My rented cottage leans just a little more to the left than I remember. The once-white paint is curling off like it’s trying to escape, and a vine I never planted has wrapped halfway up the porch post like it’s laying claim.
“Still standing, huh?” I mutter, setting my bag down with a dramatic thud. “That makes one of us.”
The porch groans under my weight. So does the screen door, which I have to shoulder open like it owes me money. Inside, the air smells like disuse—stale wood, forgotten laundry, and something vaguely floral from a candle I definitely didn’t blow this morning before I left.

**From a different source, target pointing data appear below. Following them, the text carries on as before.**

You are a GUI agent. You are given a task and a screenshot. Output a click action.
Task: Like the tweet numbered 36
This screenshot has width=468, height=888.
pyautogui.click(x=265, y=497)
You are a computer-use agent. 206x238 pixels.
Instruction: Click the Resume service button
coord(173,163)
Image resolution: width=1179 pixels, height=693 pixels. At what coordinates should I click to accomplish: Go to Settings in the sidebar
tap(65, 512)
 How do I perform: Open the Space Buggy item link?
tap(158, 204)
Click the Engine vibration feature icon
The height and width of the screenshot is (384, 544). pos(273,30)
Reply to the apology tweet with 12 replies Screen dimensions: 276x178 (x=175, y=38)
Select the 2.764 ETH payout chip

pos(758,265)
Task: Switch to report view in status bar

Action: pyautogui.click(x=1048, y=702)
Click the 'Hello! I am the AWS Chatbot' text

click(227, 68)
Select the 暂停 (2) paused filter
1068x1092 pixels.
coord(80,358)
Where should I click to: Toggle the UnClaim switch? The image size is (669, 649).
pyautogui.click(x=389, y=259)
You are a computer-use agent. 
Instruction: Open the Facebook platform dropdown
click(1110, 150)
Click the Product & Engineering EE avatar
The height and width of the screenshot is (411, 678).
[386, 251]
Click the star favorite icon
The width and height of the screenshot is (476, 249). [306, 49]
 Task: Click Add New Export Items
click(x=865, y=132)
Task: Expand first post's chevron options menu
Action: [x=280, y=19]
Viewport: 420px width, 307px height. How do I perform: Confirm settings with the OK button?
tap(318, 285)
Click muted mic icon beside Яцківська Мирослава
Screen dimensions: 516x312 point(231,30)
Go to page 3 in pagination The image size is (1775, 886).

I close the door with my hip, drop my coat on the floor, and kick off my boots . The silence that follows is the thick, yawning kind—not peaceful, just empty.
“Miss me?” I ask the room, flipping on a light that blinks twice before holding steady.
No answer, obviously. The house has long since stopped talking back; it used to chatter all the time. Especially when I visited the Dew & Toxic cocktail lounge—sometimes, I couldn’t get the walls to shut up. Now, the walls are bare, lacking the artwork I once bought when money flowed into my bank account like water. When the funds dried up, I went from buying expensive pieces to selling them at auctions, praying I at least made a profit. So I could pay my bills—and, most importantly, my rent.
I head into the kitchen on autopilot, passing the sagging couch, the coffee table scarred with old water rings and red wine regrets, and the stack of notebooks that still think I’m a writer.
The kitchen is well, it’s trying. The sink drips. The window is clouded with fingerprints I don’t remember leaving. The tiny kettle in the corner sits like it’s sulking.
I click it on and lean against the counter, then I run my fingers over the edge of the laminate—chipped, warped, familiar. Kind of like me. The thought makes me huff out a short laugh which doesn't make it past my chest. My suppressants have been messing with my emotions lately, making everything feel muted.
"This is fine," I say to the toaster. "Everything issofine."
The kettle starts its slow, dramatic climb to boiling, and I keep talking like I haven't spent the past six weeks bottling every word in my throat—along with every natural instinct the little pills have been dampening.
"I'm not spiraling," I continue. "Just revisiting. Briefly. You know. For character development."
I dig out a chipped mug and drop a teabag in, watching the steam curl like it's trying to escape too. The chamomile scent rises weakly, nothing like the warm vanilla and honey fragranceI used to carry naturally. Then I take my tea and shift to the couch. It groans as I sit down.
"Shut up! I haven't put on that much weight," I hiss at it, though I know the suppressants have been screwing with my metabolism.
Or maybe I have. One thing for sure, I'm cold—always cold now, another delightful side effect of chemically suppressing my omega biology. I grab the blanket I keep at the side of the couch and wrap it around myself.
"Cozy," I mutter, curling up with the tea cradled to my chest, wondering when I became someone who talks to kitchen appliances and argues with furniture.
I close my eyes and lean back remembering that I have my tea in my hand, I have a sip, and then put it to the side, on the side table. My body’s tired, because I’ve been holding something too heavy for too long. My skin prickles, not from cold but from the awareness that something’s coming that I’ve been pushing back with to-do lists and denial.
On cue a memory hits.
It starts at the base of my spine, curling inward like smoke curling up through the floorboards. It makes my skin itch beneath my clothes, and makes my scalp tingle like static electricity is running just under the surface of me, begging to spark.
I shift on the couch. The cushion sticks to the backs of my thighs, and I suddenly hate how much fabric is touching me. My leggings feel too tight. My shirt feels like sandpaper. Even the air feels too close.